Like most families, New Labour fought and made up. Brown brought back Mandelson – whose hand “he saw, wrongly in most cases, behind everything that went wrong for him” – from Brussels when his administration was struggling in 2008. Less than a year later, in June 2009, when it seemed for some hours that James Purnell’s cabinet resignation would spark a coup, Brown turned for rescue to Blair, the man he had wanted out of Number 10.

“Who is one of the first people that Gordon Brown rings?” asks Rawnsley. “It is the self-same Tony Blair. and Brown pleads to him: ‘Will you talk to Blairite ministers and persuade them not to resign?’ And Tony Blair does that for him, even though the irony is not lost on him that Gordon Brown is now coming to him for help.”

Rawnsley, who interviewed hundreds of people for his book, adds that “when their New Labour project is in mortal danger, they somehow find a way of getting on top of all that personal poison and have some sort of reconciliation and pulling together. Although it is hypocritically bogus for them to present to the public that they are all very, very good friends, there is also something politically impressive in the way that they can put aside the personal venom and history between them.”

Sadly, however, the history of New Labour, despite considerable achievements, is one of opportunities missed and of roads that would have been better left untravelled, according to Rawnsley. “In the early period were greater than the sum of their parts. They achieved more together than they could have done individually. Then this perpetual struggle between them, a lot of which was rooted in personal ambition, became so consuming that it did damage the government. Then they were less than their parts.”

The End of the Party: The Rise and Fall of New Labour, by Andrew Rawnsley, is published by Viking, £25

'They're out to get me': Rawnsley's revelations

In November 2003, Tony Blair was so depressed by the chaos in post-invasion Iraq that he told Gordon Brown he would quit the

following summer, a promise he reneged on. Blair, who realised late that the Americans had not planned properly for the aftermath, often tried to get US president George Bush to focus on the crisis, but did not succeed. Furious, Brown railed at Blair in No 10: "Gordon was just losing it. He was behaving like a belligerent teenager. Just standing in the office shouting: When are you going to f**king go? a witness told Rawnsley.

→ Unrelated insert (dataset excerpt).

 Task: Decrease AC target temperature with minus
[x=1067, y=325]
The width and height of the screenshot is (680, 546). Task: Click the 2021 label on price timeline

Brown had to be warned by the cabinet secretary, Gus O'Donnell, about his behaviour towards staff – though the civil servant has since said that he simply urged Brown to praise people to get the best from them.

Told by one official that UK revenue and customs had lost computer discs holding confidential details of 20 million people, Brown leapt across the room and grabbed his lapels, shouting: "They're out to get me."

Administration in the early days of Brown in Number 10 was so poor that embassies could not find out if Brown would meet their country's leaders during London visits, or dates got mixed up.